Movin’ Up – Importante, o disco tem “só” 41 minutos. Concisão em tempos de exagero em todas as frentes. Houve a preocupação de não pecar pelo excesso? Muitas composições na manga ficaram de fora?
Marcelo Moura: Cara, na verdade o tempo do disco tem a ver com o lançamento do álbum em vinil. O tempo do LP nos agrada muito. Sempre achei muito esses discos de 70 minutos. No mundo de hoje ninguém tem esse tempo mais de se dedicar a uma banda por 70 minutos. Se bobear nem disco ouvem mais. Galera quer mesmo videoclipes no Youtube. E composições na manga ficaram várias. Tivemos que fechar nas 11 faixas e tínhamos umas 20 quando começamos a fazer as escolhas. É legal pensar em como as faixas dialogam entre si formando um grupo coeso e às vezes bagunçado, mas sempre planejado. Mas, álbum é isso. Escolhas, afinal, não acreditamos que seja somente uma coletânea de músicas e sim uma proposta de audição que vai muito mais além.

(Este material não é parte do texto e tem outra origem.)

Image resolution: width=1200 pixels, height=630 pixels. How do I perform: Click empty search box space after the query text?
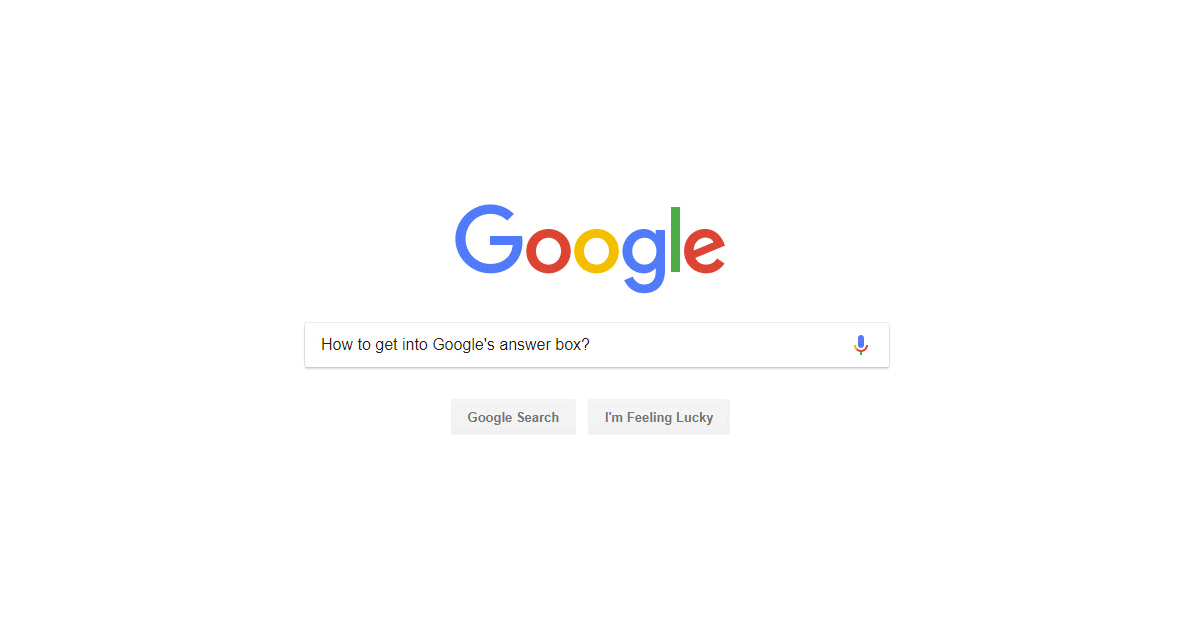pyautogui.click(x=720, y=345)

Movin’ Up – Brasília deixou de ser uma coisa só e, principalmente, a ocupação do espaço público nos últimos anos, com inúmeros festivais e eventos acontecendo no Parque da Cidade, no Museu, na Concha Acústica, na Funarte, Lago afora, etc e também em espaços que estavam quase abandonados, como o Conic. Quão importante é o público ocupar a cidade e, também, criar uma cultura de não ficar refém de eventos gratuitos? Estamos chegando num equilíbrio razoável na opinião de vocês?
Tarso Jones: De fato as ocupações tem se intensificado de uns anos pra cá. No caso da capital federal era imperativo encontrar novos lugares e maneiras de veicular bandas relativamente novas e produtivas e temos trabalhado para que esse intercâmbio continue sendo visível e se fortaleça ainda mais. Nossa equipe vem crescendo bem como o cenário de produção para que esse equilíbrio seja viável e mais espaços possam ser ocupados através da música independente e das artes em geral.
Hélio Miranda: A vocação de Brasília sempre foi pela ocupação dos espaços públicos e essa ficha está caindo agora. É uma cidade nova e quem mora aqui ainda está aprendendo e criando uma cultura de utilização dos espaços. Vários eventos estão surgindo nas entrequadras, nos gramados arborizados que existem entre as principais avenidas da cidade. É um terreno fértil para a realização de novos projetos que podem dar força ao surgimento de uma primavera cultural em Brasília. É um processo que vai se intensificar ainda mais.